De rechtbank heeft de verdachte veroordeeld tot een werkstraf van 70 uur, waarvan 30 uur voorwaardelijk, met een proeftijd van 2 jaar. Bij de strafoplegging is rekening gehouden met de ernst van het feit, de omstandigheden waaronder het feit is gepleegd, en de persoonlijke omstandigheden van de verdachte. De rechtbank heeft vastgesteld dat de verdachte zich schuldig heeft gemaakt aan een straatroof, waarbij fysiek geweld is toegepast. De rechtbank heeft ook de positieve ontwikkeling van de verdachte in aanmerking genomen, evenals het advies van de Raad voor de Kinderbescherming over de noodzaak van begeleiding en toezicht.
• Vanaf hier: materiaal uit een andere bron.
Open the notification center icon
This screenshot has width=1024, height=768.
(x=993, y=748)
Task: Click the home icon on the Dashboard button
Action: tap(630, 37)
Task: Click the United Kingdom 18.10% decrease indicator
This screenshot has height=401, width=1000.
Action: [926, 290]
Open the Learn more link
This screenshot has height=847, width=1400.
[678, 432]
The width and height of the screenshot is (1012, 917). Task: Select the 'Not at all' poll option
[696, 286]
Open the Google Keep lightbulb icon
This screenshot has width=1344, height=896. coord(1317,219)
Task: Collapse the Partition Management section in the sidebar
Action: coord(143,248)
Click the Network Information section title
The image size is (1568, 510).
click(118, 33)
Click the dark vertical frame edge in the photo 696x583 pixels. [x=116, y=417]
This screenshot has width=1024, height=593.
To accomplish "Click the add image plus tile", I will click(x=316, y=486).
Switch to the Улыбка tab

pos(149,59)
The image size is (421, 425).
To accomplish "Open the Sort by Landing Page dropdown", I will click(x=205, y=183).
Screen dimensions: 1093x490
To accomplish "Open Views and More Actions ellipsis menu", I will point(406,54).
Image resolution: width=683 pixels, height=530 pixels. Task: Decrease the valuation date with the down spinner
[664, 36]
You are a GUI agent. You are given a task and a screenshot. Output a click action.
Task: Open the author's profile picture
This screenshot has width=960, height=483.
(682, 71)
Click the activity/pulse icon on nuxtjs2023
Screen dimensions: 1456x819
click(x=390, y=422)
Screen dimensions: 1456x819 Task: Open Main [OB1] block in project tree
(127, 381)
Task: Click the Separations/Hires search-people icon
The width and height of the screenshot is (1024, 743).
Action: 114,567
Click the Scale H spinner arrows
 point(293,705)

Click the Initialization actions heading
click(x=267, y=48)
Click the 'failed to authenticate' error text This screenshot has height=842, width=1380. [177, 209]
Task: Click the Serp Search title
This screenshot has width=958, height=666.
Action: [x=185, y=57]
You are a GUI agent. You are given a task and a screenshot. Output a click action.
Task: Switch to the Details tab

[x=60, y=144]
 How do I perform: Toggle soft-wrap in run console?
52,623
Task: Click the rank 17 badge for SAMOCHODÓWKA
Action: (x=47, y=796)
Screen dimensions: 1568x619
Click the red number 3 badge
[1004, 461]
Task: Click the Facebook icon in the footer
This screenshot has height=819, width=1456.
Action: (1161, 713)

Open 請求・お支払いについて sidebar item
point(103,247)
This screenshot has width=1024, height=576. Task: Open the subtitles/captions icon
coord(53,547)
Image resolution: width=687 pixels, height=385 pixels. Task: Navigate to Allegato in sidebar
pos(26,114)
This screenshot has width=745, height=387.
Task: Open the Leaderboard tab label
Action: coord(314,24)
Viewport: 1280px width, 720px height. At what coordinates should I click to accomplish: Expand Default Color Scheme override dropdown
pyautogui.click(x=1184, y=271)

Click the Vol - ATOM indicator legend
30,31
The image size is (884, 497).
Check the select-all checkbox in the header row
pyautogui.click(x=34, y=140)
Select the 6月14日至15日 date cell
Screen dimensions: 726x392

De rechtbank heeft bijzondere voorwaarden opgelegd, waaronder de verplichting om mee te werken aan een passende dagbesteding en behandeling gericht op het verbeteren van de psychische gezondheid. De rechtbank heeft de dadelijke uitvoerbaarheid van deze voorwaarden bepaald, gezien de ernst van het misdrijf en de kans op recidive. Het vonnis is uitgesproken door een meervoudige kamer van kinderrechters, en de verdachte is schuldig bevonden aan diefstal met geweld, gepleegd in vereniging.